Özgün önemli farklılıklarına rağmen burjuva devlet, yıktığı feodal devletin tarihsel koşullara bağlı olarak aynı zamanda yeniden üretilmesiydi de küçük bireysel üretim, bayağı üretim araçları üreticilerin veya feodal beyin doğrudan tüketimi için üretim, bu tüketim üzerinden (…) üretim fazlasının satışa sunularak değişime girmesi, doğuş durumundaki meta üretimi, toplumsal üretimdeki anarşinin tohum özelliği Ortaçağ toplumuna ilişkin Engels’in vurguladığı özelliklerdir. Manifaktür ile dağınık üretim araçları büyük atölyelerde toplandı. Birey ve üretim araçları toplumsal araçlara dönüştü. Kapitalist üretim araçlarının sahibi oldu. “Ürünleri temellük ederek onları meta durumuna getirdi. Üretici, üretim araçlarından ayrılarak ücret kölesi haline geldi. Rekabet, üretimdeki toplumsal anarşi derinleşti. Makine üretimi, yedek sanayi ordusunu da doğurdu.
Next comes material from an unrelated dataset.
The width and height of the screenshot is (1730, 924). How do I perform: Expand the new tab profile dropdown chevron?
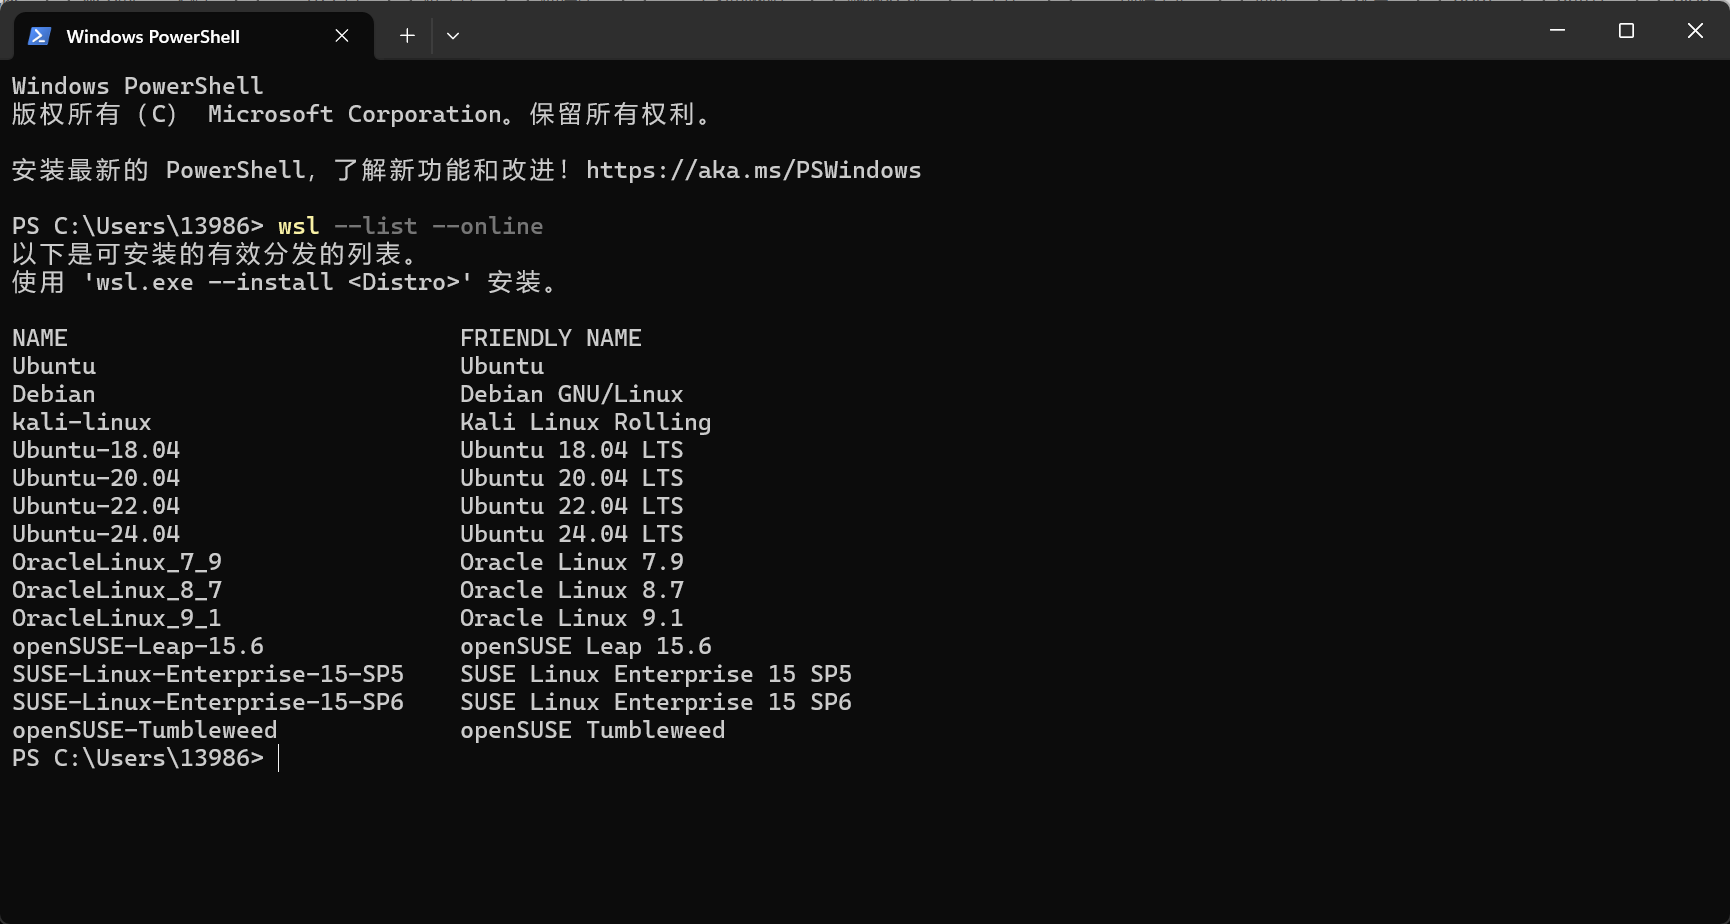[453, 36]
Üretim gelişirken, üretici güçleri de gelişiyordu. “Üretim biçimi değişim biçimine karşı başkaldırıdır.”
Burjuvazi artık fuzulileşmiştir, onsuz “tüm toplumsal işlevler ücretli görevliler tarafından yerine getirilme” durumundadır. Ve başlayan Proleter Devrim… Engels bu gelişmeyi parlak ve dahiyane bir şekilde özetledi. Bizim yapmaya çalıştığımız bu bilimsel doğrulara sadece bir kez daha dikkat çekmektir. Sivil toplumculuk, bu bilimsel tarihsel gerçeklerin saptırılması ve burjuva egemenliğin idealize edilmesidir. “Adalet” burjuva egemenliğin adaletidir. Yasalar önündeki burjuva eşitlik, burjuva mülkiyete dokunamaz. Rousseu’nun projesi de buydu. Ölümsüz “doğrular”, “adalet” ve ahlak dağıtıcısı Dühring tarihsel gelişimin bu bilimsel açıklamasını “budalalık”, “vulgarizasyon skolastizm, doğuştan anlayış darlığı” olarak değerlendirmişti. Bu ünlü(!) soyut ahlakçı teorisyen, matematik-astronomi-mekanik-fizik kimya vb. bilimlerdeki doğrulardan hareketle kendi “ölümsüz doğruluk’larını propaganda eder. Ahlaksal-hukuksal bir temelle gerekçelendirilen bu baş aşağı düşünce sistematiği aslında diyalektiği, materyalizmi, bilimi gerçekten de kapı dışarı eder. İmalatı sudur: “İki insan iradesi, iki insan iradesi olarak tamamen eşittir.” (Anti-Dühring, aktaran Engels.sf, 180)
Engels’in dediği gibi bu “abartma”dır. “Çocukluk” tur. Evet bu iki insan “cinsiyet bakımından eşit olmayabilir.” Aile veya kadının bağımlılığı Dühring’i ilgilendirmiyor. Gerçeğe rağmen ahlak ilkeleriyle işini “yoluna koyan” Dühring’in gerçekliyi sadece boş bir bulgudur. Sadece kadın, erkek açısından da değil, insanların farklı işlerle uğraşmış olması, iş bölümü de bay Dühring’i ilgilendirmez. “Ölümsüz” ilkeleri ahlaken eşitliğe karar vermiştir ya, özdeki eşitsizlikle Dühring ilgilenmez. Tarihsel koşulları hesaba katmayan bu keyfi “eşitlik” betimlemesi, ulusal-ekonomik-siyasal-dinsel-cinsel özelliklerden soyut, tarih dışı bir fotoğraf çekmektedir. Fotoğrafın varsa bazı problemleri, tarihsel değil, “kabul edilebilir bağımlılıklar” olarak gösterime sunulur.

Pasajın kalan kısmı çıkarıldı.